Without the pictures, set down the records below word for word.

Records from a dataset:

■ ■ ■ ■ ■

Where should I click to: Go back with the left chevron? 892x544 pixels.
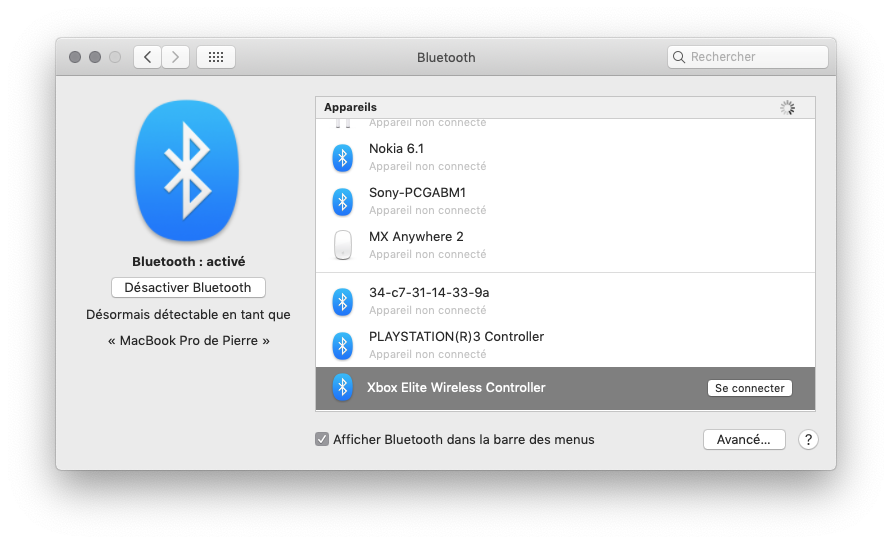pyautogui.click(x=147, y=57)
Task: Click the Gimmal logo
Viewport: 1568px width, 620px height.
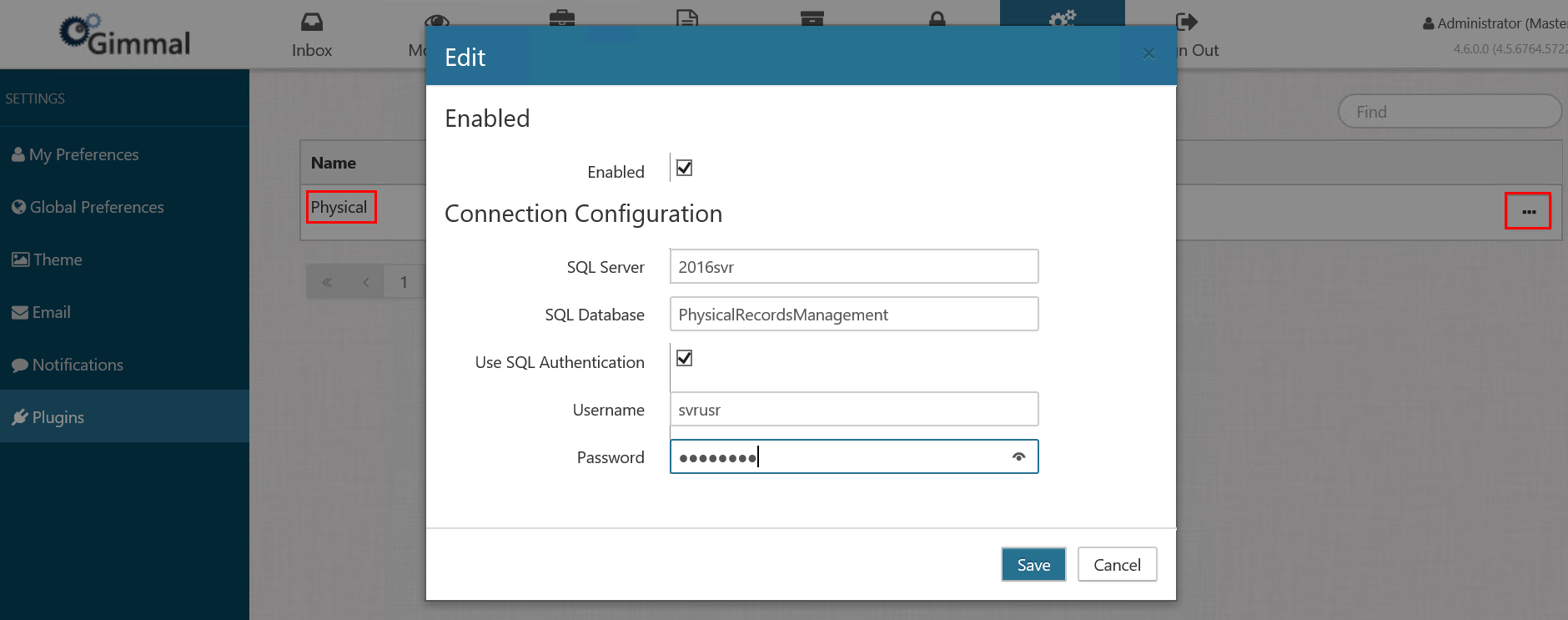Action: pos(125,36)
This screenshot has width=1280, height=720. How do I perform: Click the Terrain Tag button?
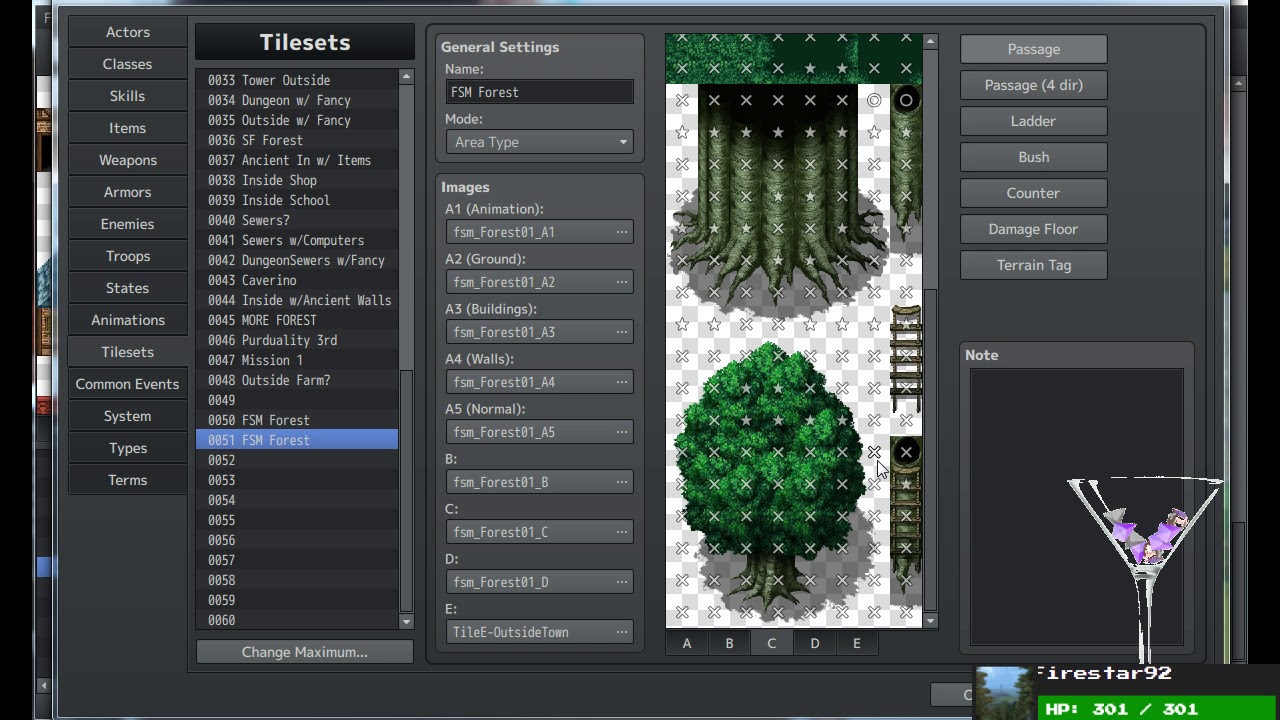point(1034,265)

■ ■ ■ ■ ■

SOLUTION TO THIS EXERCISE:
Where should I click to: Go back with the left chevron? 892x544 pixels.
pyautogui.click(x=147, y=57)
Task: Click the Gimmal logo
Viewport: 1568px width, 620px height.
Action: pos(125,36)
This screenshot has width=1280, height=720. How do I perform: Click the Terrain Tag button?
point(1034,265)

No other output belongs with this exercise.